[Collected data entries]
════════════════

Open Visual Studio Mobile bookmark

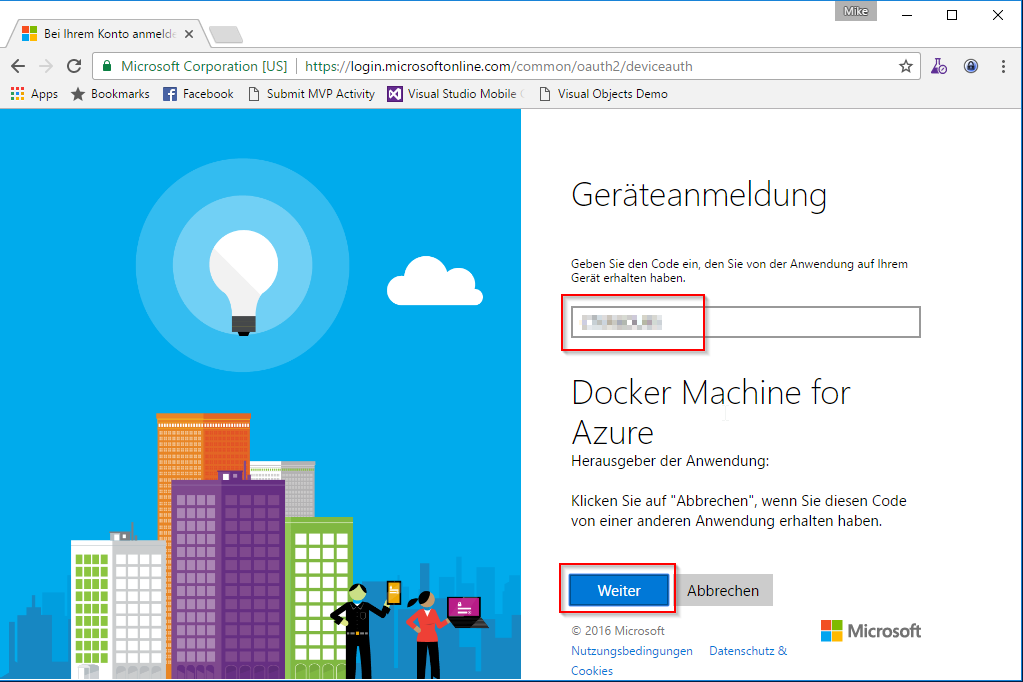pos(455,94)
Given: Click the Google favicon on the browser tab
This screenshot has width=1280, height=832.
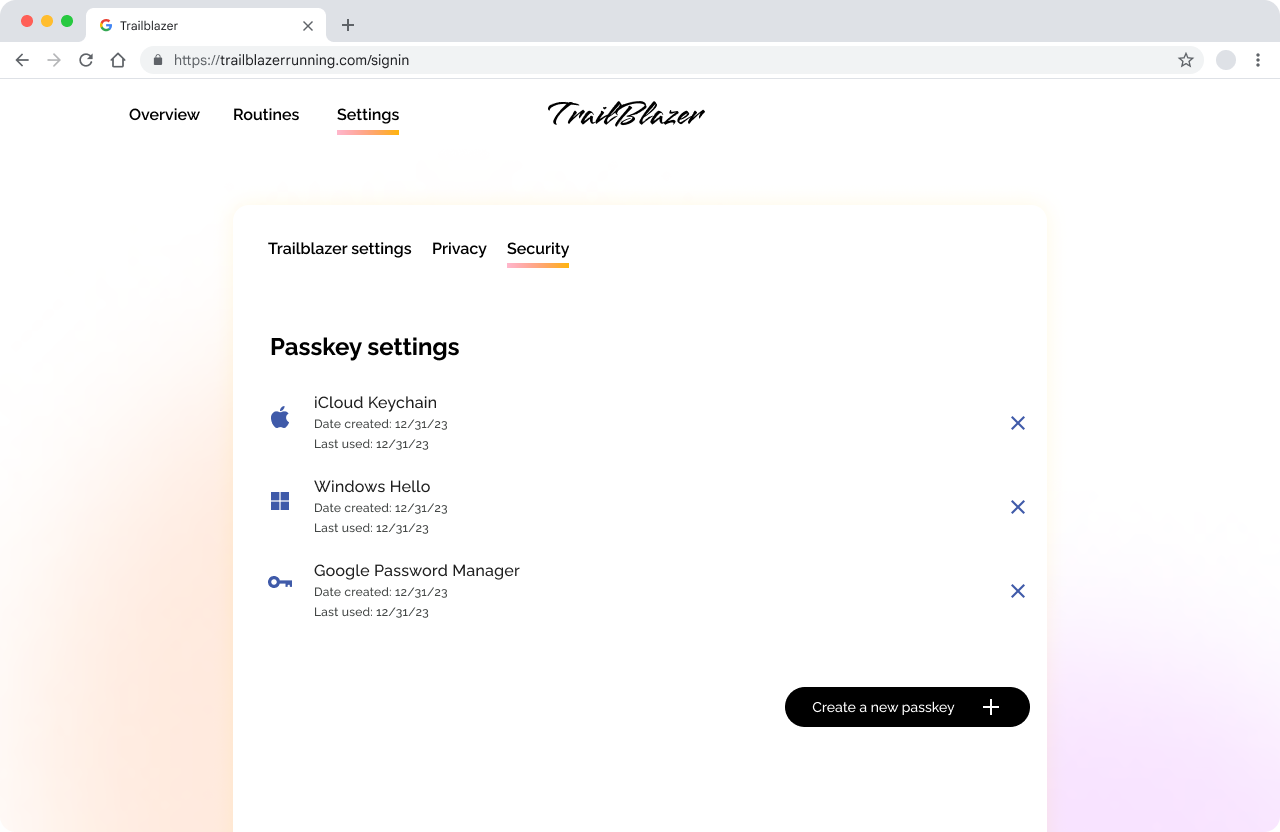Looking at the screenshot, I should coord(107,25).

════════════════

[EXERCISE] Every record above must be printed exactly, except for its images.

[EXPECTED OUTPUT]
Open Visual Studio Mobile bookmark

pos(455,94)
Given: Click the Google favicon on the browser tab
This screenshot has width=1280, height=832.
Looking at the screenshot, I should coord(107,25).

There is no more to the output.